How to Love Yoga: Even beginners can learn how to love it
Updated: Nov 25, 2021
Here’s how you can really love yoga (Even if you don’t look like one of those hot little yoga bunnies).
Let me start by saying, there is absolutely nothing wrong with being a hot little yoga bunny. I am all for body acceptance and love of all sizes. As women in our western society, we are raised to shame ourselves and to hate our bodies, so that even those whom we look at and think they have the ‘perfect body’ look in the mirror and shame and hate themselves, too. So, let’s try to remember that, we are all one. We all struggle with the same issues. The woman who truly loves what she sees in the mirror is a magical unicorn, and we should all strive to be like her. So, with that disclaimer, let’s get down to business and explore how to find love, comfort, and personal acceptance on your yoga mat. Here’s the truth that most yoga instructors don’t tell you… Not because they are hiding it, but because sometimes the simple truth is so obvious it doesn’t occur to anyone to say it out loud… Yoga Was Developed By Old Indian Men
No brainer, right? 4,000 years of Indian yogic traditions were all developed by men. Now, think about old Indian men physically.
I’m betting what comes to mind isn’t someone with wide hips; rather, it’s no boobs and no belly.
As Western women, we physically do not fit the mold for the creators of yoga as a physical practice.
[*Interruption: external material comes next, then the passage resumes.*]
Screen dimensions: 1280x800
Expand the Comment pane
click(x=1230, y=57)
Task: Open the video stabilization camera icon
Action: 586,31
Yoga is truly meant to be performed as a physical practice to release any stored energy in the body and prepare the body for meditation practice
Now, in western society, we use it mostly for physical fitness purposes and anxiety reduction. So, the first tip to free yourself of trying to fit into this physical mold is to recognize that in order to further your practice, it is important to focus on the benefits to your mind, instead of just your body.
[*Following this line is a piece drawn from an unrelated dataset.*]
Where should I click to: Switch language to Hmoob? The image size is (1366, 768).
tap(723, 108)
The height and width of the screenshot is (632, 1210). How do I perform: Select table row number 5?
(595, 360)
Yoga itself is more than just the physical practice Yogic tradition is an entire 8-limbed approach that covers your social and personal behavioral discipline, breathing, physical postures, meditation, and the steps leading up to and including ‘Samadhi’ (the union, integration, absorption with the higher spirit/universe/life force). We can dive deeper into all 8-limbs in another post, they are amazing and deserve their own time to shine. As a society, we have come to know yoga solely for the limb of Asana, or physical postures. We use that word interchangeably for our studio mat practice.
For that purpose, I shall focus on helping you condition yourself to love the physical practice that is ‘westernized yoga.’
Most overweight or out-of-shape women initially attempt yoga because they view it as a lesser form of a workout. Easier on their bodies, joints, and on their self-imposed limitations. Less sweaty, no jumping around and dance moves, and no weight lifting. That was my initial motivation as well; there is no shame in that.
What we find, however, is the less glamorous side that social media doesn’t show you. The struggle to hold your balance, the core work, the down-dog that feels way more intense than it looks. TIght hips, tight hips, tight mind.
We discover our own mental frustration with not attaining all the poses and our resistance to our lack of flexibility.
The first few classes, you will most likely struggle.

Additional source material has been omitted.